● TASKS TO COMPLETE
(A) In the article on lead in children's jewelry, switch "parents" to "caregivers" and write out the passage starting with "This government action" and going on through "similar to California's.".
(B) Carry on the article about lead in children's jewelry from its final sentence.

This Holiday Season, Parents Still Need to Look Out for Lead

OAKLAND – In the wake of a groundbreaking California legal settlement to end the threat of lead-tainted jewelry that was spearheaded by the Center for Environmental Health (CEH), the Consumer Product Safety Commission (CPSC) has announced plans to develop federal rules on lead in jewelry. On Monday, the CPSC voted to start a regulatory rulemaking that would limit lead in children's jewelry. However, according to the agency, its process will focus primarily on metal parts of jewelry, and could take years before safety rules are enacted.


This government action follows the strict California legal standards sponsored by CEH that calls for the elimination of lead in all components of kid's jewelry. "Because of our work in California, a new standard has been set to protect kids from this dangerous lead exposure," said CEH Executive Director Michael Green. "Federal bans of these products could take years, so we suggest parents stay on the look out for lead-tainted jewelry."  CEH advocates a regulatory approach that looks at all lead-containing components of children's jewelry, including imitation pearls and vinyl cords, which have been found in CEH's research to have high lead levels, and urges CPSC to adopt standards similar to California's.

● DATA EXCERPT
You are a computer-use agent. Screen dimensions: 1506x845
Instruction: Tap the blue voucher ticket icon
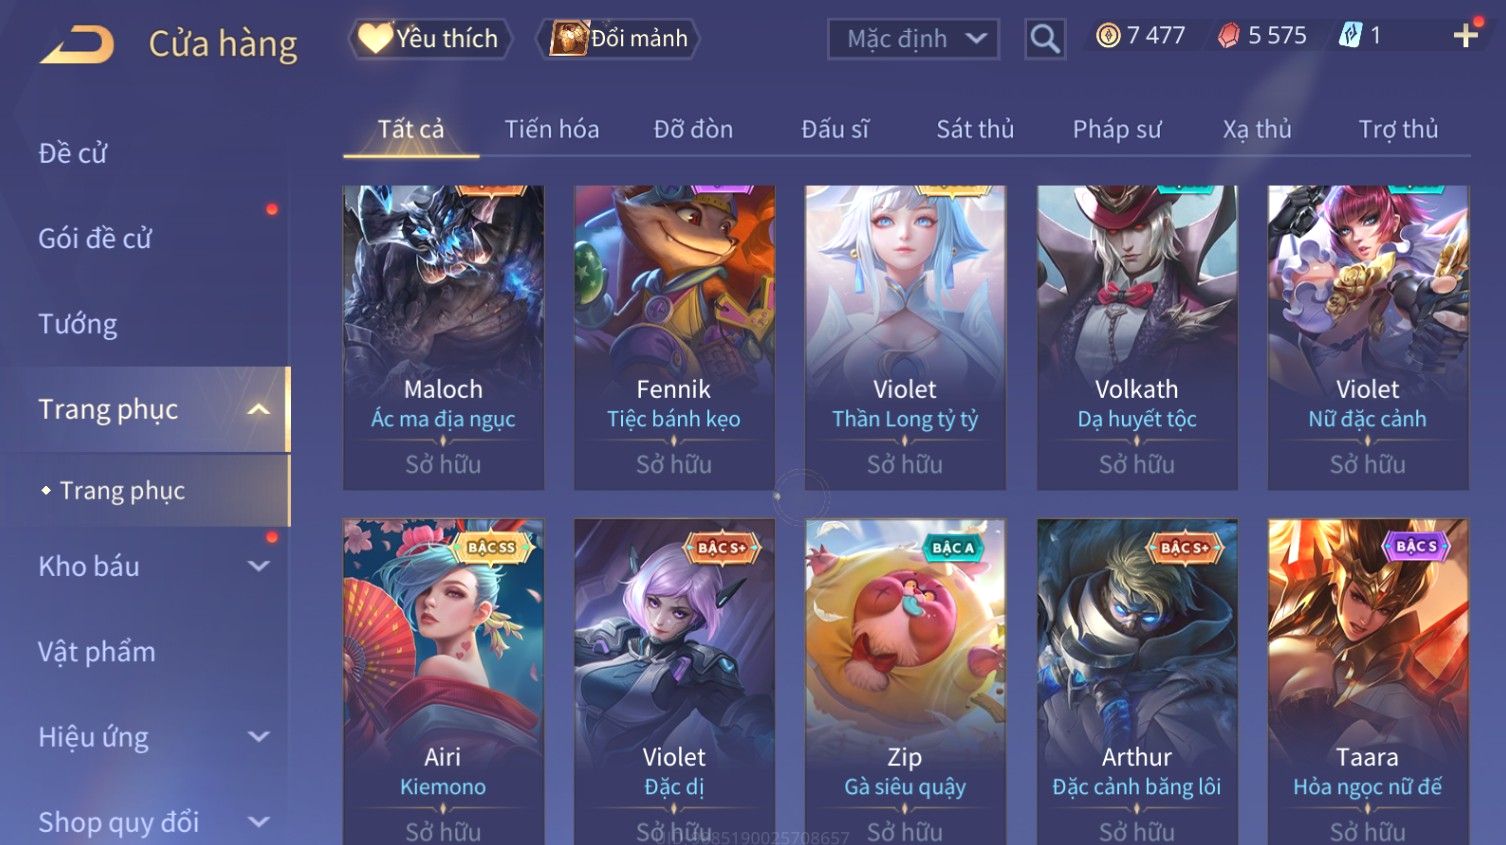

● RESPONSES BY TASK
(A)
This government action follows the strict California legal standards sponsored by CEH that calls for the elimination of lead in all components of kid's jewelry. "Because of our work in California, a new standard has been set to protect kids from this dangerous lead exposure," said CEH Executive Director Michael Green. "Federal bans of these products could take years, so we suggest caregivers stay on the look out for lead-tainted jewelry."  CEH advocates a regulatory approach that looks at all lead-containing components of children's jewelry, including imitation pearls and vinyl cords, which have been found in CEH's research to have high lead levels, and urges CPSC to adopt standards similar to California's.

(B)
Lead jewelry recalls announced by CPSC have become increasingly commonplace. Just this month, the Commission announced a recall of 51,600 children's lead-containing necklaces sold across the country, and in March a four-year-old boy died after swallowing a lead-tainted charm. But the agency has lagged in developing rules that will hold producers and retailers to a lead-safe standard. According to the Minneapolis Star Tribune, after Monday's vote a CPSC spokesperson stated that it could still be years before a federal rule will go into effect.


Since 2004, the Center for Environmental Health (CEH) has researched and tested hundreds of pieces of jewelry for lead. CEH took legal action against the retailers and manufacturers of these products, resulting in industry wide reformulations and binding agreements with close to 100 companies, including J.C. Penny, Target, Mervyns, Sears, Toys R Us, and Kmart.  Children's jewelry at these stores will fully be lead-safe in September 2007.


This week's report from Sen. Barak Obama and Rep. Henry Waxman reveals that lead-laden jewelry and trinkets are sold at Capitol building gift stores, and the members are advancing their proposal to ban lead in children's products.  This week also brought mounting evidence about the widespread problem of lead contamination in children's costume jewelry from an upcoming published study of lead in metal jewelry.


CEH continues to test children's jewelry and advocate for the adoption of strict standards for children's health.  "It's our hope that the CPSC will take a protective and comprehensive approach to regulating lead in these common children's products" added Michael Green, "These harmful products have been found in the seat of our government, and it's due time for strict standards to reach the federal level."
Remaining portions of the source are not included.